(after stating the facts as above). It is plain on these facts that this libel cannot be sustained against the vessel. The only lien which this court could enforce against it is that which obtains under the local law, and that expired when the vessel proceeded on her first voyage, after the work was done. . Act Assem. Pa. June 13, 1836, § 2. The argument by which recourse is sought against Birely supposes a liability on the part of shipowners which the law does not warrant. They are not liable personally for work upon the ship, unless done by their order or on their credit. See the cases collected in the new edition of Abb. Shipp, p. 31 et seq. The case of Leonard v. Huntington, decided by Chief Justice Thompson (13 Johns. 302). is closely parallel to the present. There the defendant had contracted to sell, but retained the bill of sale until the purchase-money was paid; and he was held not liable for repairs done in the meantime by the orders of his equitable vendee. The court asserted substantially the same principle which the English courts have in later years decided to be the true one, that the question of liability refers itself directly and exclusively to the question, upon whose credit was the work done? 1 Russ. & M. 42.
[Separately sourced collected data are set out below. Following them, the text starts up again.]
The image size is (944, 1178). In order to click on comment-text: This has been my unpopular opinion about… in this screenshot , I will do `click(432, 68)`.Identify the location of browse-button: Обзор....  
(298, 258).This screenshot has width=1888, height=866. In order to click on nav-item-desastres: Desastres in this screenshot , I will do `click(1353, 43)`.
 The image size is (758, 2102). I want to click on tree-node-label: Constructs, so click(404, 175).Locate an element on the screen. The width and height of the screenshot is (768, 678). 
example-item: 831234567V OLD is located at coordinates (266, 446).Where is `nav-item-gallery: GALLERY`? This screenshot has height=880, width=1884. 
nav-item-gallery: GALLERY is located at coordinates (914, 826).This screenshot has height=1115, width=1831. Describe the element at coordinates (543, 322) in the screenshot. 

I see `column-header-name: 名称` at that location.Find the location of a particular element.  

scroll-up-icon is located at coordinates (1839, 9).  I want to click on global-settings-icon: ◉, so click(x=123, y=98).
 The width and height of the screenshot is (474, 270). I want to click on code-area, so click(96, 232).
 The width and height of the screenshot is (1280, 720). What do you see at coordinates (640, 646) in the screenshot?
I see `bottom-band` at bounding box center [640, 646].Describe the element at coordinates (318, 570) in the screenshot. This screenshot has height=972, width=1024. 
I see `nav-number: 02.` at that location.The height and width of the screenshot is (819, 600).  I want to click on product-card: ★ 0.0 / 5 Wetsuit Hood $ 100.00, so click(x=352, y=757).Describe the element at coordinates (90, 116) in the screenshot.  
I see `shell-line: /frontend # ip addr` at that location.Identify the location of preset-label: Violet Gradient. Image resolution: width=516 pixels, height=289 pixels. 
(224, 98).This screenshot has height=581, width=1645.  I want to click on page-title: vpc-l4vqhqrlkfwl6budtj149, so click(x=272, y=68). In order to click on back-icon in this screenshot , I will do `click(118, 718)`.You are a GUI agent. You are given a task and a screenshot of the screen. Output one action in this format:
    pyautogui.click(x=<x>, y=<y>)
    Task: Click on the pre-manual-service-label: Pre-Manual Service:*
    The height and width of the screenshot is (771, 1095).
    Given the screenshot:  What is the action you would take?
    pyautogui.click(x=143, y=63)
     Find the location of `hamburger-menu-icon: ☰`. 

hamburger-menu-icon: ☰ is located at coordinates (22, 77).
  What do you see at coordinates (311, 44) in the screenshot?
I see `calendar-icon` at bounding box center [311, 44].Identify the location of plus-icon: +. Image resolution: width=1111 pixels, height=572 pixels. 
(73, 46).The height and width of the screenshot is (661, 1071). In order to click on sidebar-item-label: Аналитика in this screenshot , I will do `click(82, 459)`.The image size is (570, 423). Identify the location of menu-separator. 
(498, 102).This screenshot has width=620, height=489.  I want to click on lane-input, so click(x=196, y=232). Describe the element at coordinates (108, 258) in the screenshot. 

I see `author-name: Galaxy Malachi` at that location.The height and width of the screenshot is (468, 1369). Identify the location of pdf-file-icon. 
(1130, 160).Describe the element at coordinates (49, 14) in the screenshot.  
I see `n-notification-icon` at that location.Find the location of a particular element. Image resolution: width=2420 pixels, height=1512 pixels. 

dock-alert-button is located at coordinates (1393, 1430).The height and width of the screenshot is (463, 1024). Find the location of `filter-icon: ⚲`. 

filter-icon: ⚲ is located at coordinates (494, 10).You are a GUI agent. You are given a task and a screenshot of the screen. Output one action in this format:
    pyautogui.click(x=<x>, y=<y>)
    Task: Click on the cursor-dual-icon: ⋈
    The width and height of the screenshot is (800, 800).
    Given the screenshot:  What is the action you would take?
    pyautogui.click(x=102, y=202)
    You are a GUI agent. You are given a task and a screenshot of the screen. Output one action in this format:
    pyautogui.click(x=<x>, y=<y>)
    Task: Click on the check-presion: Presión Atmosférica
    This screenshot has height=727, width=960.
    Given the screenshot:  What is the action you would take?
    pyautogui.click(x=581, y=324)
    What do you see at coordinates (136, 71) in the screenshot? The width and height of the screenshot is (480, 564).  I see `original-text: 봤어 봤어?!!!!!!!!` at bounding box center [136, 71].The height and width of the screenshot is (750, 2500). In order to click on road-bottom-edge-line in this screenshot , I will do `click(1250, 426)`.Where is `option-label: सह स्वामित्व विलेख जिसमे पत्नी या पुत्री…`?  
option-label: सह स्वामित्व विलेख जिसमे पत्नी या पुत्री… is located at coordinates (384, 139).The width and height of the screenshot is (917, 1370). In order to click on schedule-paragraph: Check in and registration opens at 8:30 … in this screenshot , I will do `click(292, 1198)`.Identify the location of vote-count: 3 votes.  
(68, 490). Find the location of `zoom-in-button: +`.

I therefore dismiss the libels against the vessels and against Theodore Birely. Regarding all the circumstances, however, the case seems to be one in which the court may properly exercise a discretion as to the costs to be paid by the parties respectively, and I therefore order that the full costs being first taxed, the one-half thereof be paid by the libellant, and the other by the respondents.
Vide People’s Ferry Co. v. Beers, 20 How. [61 U. S.] 393; Roach v. Chapman, 22 How. [63 U. S.] 129; The St. Lawrence, 1 Black [66 U. S.] 522; The Coernine [Case No. 2,944]; The Revenue Cutter [Id. 11,713].